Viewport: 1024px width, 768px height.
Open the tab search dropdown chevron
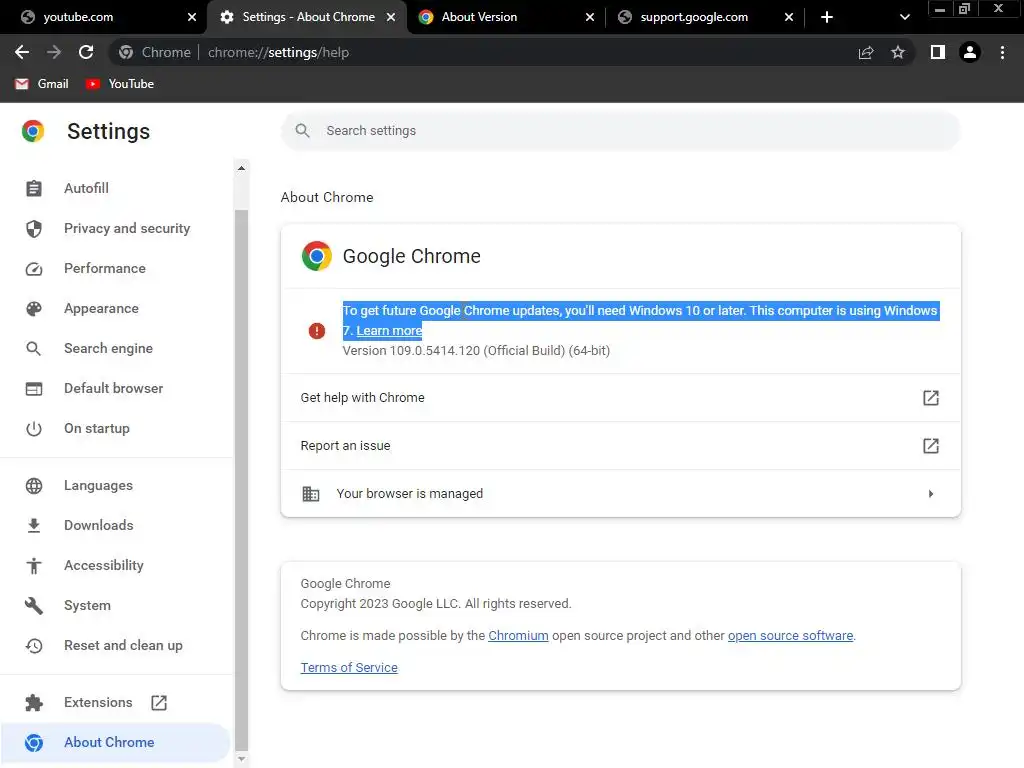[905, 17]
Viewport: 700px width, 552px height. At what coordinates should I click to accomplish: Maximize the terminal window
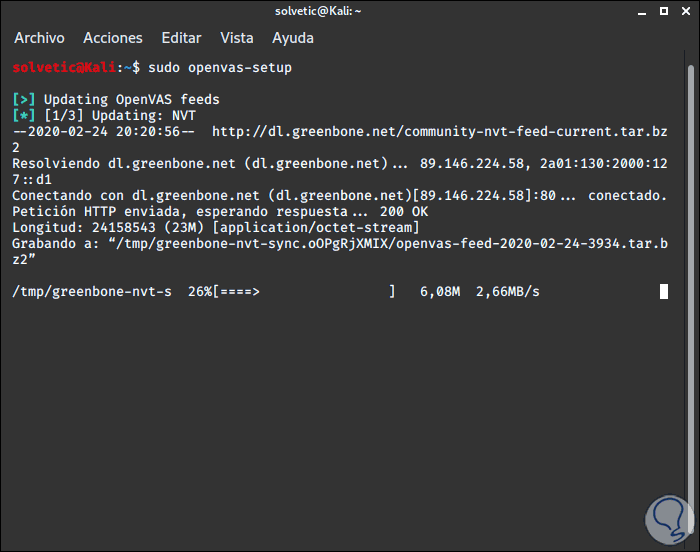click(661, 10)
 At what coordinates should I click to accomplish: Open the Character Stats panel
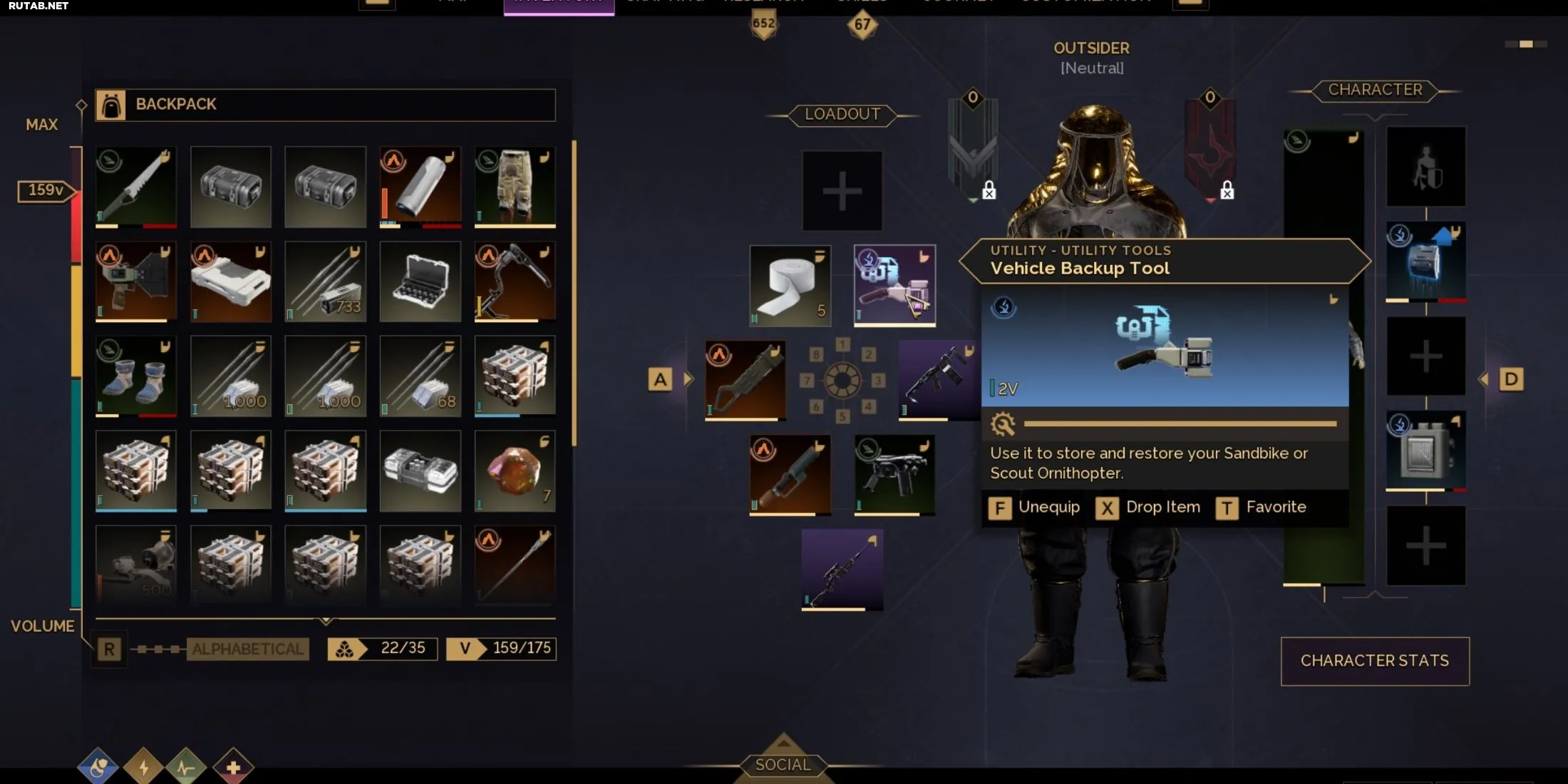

================================

## What you are asked to do
What the response needs is every entry, repeated exactly, and none of the pictures.

## Reply
Viewport: 1024px width, 768px height.
Open the tab search dropdown chevron
[905, 17]
Viewport: 700px width, 552px height. At what coordinates should I click to accomplish: Maximize the terminal window
click(661, 10)
 At what coordinates should I click to accomplish: Open the Character Stats panel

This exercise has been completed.